Grosjean mentioned several INDYCAR circuits where he is excited to compete, foremost listing WeatherTech Raceway Laguna Seca as he fondly remembers it from his teenage years playing video games. Grosjean will test there March 1 and race there Sept. 19.
As for his injured left hand, which required skin replacement and surgery to a thumb ligament, recovery has been slow but sure. He is confident he will be fully healed by the start of the season.
“The strength is 90 percent back, which is very good,” he said, showing the pink back side of his hand on the video call with reporters. “Initially, the first limitation would be the ligament from my left thumb because that is just time that heals it.
“But I’ve been very gentle and followed the rules of the doctor, which is a hand specialist in Geneva that I really trust. When he tells me I can do something, I do it. When he tells me not to do it, I don’t do it.”
Most of the current limitations, he said, are related to pain tolerance, but he has shown the ability to handle pain in the past. Twice, has finished on the podium of a race with a broken hand.

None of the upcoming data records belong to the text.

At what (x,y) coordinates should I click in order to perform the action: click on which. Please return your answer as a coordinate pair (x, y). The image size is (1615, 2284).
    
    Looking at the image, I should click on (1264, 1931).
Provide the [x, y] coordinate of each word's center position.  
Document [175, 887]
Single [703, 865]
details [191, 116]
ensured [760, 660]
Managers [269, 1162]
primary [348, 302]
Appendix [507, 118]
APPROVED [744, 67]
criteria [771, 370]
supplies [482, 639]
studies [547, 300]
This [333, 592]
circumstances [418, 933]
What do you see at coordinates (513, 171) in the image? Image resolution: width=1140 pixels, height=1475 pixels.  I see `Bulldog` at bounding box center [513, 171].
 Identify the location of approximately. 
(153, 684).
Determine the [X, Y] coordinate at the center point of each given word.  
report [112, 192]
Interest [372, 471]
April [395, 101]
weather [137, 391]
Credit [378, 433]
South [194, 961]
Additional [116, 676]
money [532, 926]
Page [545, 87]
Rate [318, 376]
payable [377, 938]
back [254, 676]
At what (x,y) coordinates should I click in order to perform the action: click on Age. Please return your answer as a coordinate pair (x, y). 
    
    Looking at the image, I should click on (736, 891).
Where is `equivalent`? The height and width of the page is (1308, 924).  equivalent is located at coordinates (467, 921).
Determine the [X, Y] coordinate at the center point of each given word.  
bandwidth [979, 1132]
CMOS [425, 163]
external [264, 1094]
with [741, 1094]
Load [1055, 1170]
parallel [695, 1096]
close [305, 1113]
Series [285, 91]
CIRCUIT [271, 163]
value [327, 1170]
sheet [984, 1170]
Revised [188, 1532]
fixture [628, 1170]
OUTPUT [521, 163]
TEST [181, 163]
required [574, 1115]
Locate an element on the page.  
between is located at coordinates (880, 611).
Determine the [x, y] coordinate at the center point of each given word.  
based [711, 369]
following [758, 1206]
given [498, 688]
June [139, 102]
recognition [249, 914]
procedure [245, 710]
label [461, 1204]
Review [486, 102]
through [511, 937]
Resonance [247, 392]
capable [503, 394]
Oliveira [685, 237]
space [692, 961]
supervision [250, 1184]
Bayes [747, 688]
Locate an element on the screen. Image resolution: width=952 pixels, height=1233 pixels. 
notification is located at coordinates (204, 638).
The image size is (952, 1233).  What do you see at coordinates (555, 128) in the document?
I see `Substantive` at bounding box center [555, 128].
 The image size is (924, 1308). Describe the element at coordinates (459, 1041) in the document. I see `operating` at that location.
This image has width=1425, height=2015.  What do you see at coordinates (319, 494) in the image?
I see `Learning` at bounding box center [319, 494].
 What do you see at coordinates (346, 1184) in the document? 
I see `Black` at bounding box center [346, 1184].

Grosjean knows he has a lot to learn about the NTT INDYCAR SERIES in a short period of time, but his experience suggests he’s up for the challenge. His background includes a significant amount of simulator work in F1, which Coyne said Honda’s INDYCAR staff is excited to tap into. That will benefit the team that will field Ed Jones in the No. 18 Team SealMaster Dale Coyne Racing with Vasser Sullivan Honda.
Coyne described his team as “the fourth-best” in INDYCAR, and in recent seasons it has won races with Justin Wilson (twice), Mike Conway, Carlos Huertas and Sebastien Bourdais (twice) in recent years and helped put Santino Ferrucci in position to win races several times over the past two seasons.
Coyne sees the addition of Grosjean as a good fit.
“You see how he is; he’s excited about being here,” Coyne said. “We’re excited about having him. I think that’s just a good combination, a good marriage. We can do good things with that.”